Dans toutes les œuvres de Nanchuan Daocheng, l’énergie est perceptible, par son travail intuitif sur le « Vide et Plein »,

si cher à la peinture traditionnelle chinoise son héritage, où rien ne s’oppose mais tout se complète.
C’est de leur rencontre que naîtra l’idéal, LA Voie…le Tao 道 !

RAPPELS

1. « Shanghai Low »

Jusqu’au 27 décembre 2020, OCAT Shanghai Ouvert du mardi au dimanche de 10h à 18H
Adresse : Sunken Garden, Lane 9, Qufu Road, B1, Jing’an District (地址 : 静安区曲阜路9弄下沉庭院).
Métro : Station Qufu road, lignes 8 et 12 sortie 2.
Téléphone : +86 021 660 85 180 Entrée libre. Code QR et masque demandés.

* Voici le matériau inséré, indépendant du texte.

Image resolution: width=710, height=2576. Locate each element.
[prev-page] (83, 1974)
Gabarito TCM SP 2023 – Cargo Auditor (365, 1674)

Dans cette petite exposition, 1er volet de C-PLAN 2020, l’artiste Luka Yuanyuan Yang retrace le parcours de certains membres de la communauté chinoise de San Francisco, dans le cadre de son projet de recherche sur les femmes chinoises dans le show business au XXe (2018).
Au travers de vidéos, collages et photographies, on découvre danseuses, chanteuse de cabaret, mannequin… qui ont animé vivement cette communauté.

« Shanghai Low » était un restaurant réputé du quartier Chinatown de San Francisco. On y trouvait pourtant de la cuisine cantonaise (province d’origine de la majorité des premiers migrants chinois). Mais Shanghai était plus évocateur pour les clients occidentaux.
Au-delà de l’humain c’est surtout une réflexion sur l’héritage d’une autre culture que celle où l’on vit, la manière dont on le gère.
Finalement la traduction signifie « l’échange et la négociation de deux systèmes culturels hétérogènes ».

Yuanyuan Yang, 31 ans est une artiste visuelle et cinéaste. Elle fait de la narration visuelle à travers le cinéma, la photographie, les livres d’artiste et la performance. Elle a reçu plusieurs récompenses pour son travail.

N’hésitez pas à poursuivre les découvertes, par les métamorphoses (à 50m) de la rivière Suzhou, axe économique historique de Shanghai. Nouvel espace de gentrification pour ce quartier anciennement très populaire. Ici, les ouvriers animaient usines, ateliers et lilongs il n’y a pas si longtemps.

2. Cinéma : (si vous êtes sur Beijing) « Panorama du Cinéma Français, 17ème édition »
jusqu’au 13 décembre 2020.
Cet événement créé en 2004, offre la possibilité de découvrir des longs métrages inédits, récents et tous sélectionnés en festival.
Comme une photographie de la richesse de la production cinématographique française, toujours observée avec attention à l’international.
Les acteurs Juliette Binoche et Huang Xiaoming seront les parrains de cet événement.
Pour plus d’information : https://mp.weixin.qq.com/s/CG4VPs6-YOnpxG4ryQyD_g

Pour finir… 2020 aura été une année de bouleversements pour notre humanité. N’oublions pas comme « Edmond », d’aimer la Nuit, car c’est d’elle que naît la Lumière… Alors je souhaite à chacun d’entre vous, de vivre au mieux, de ce qui nous est accordé, de chaleureuses et scintillantes fêtes de fin d’années.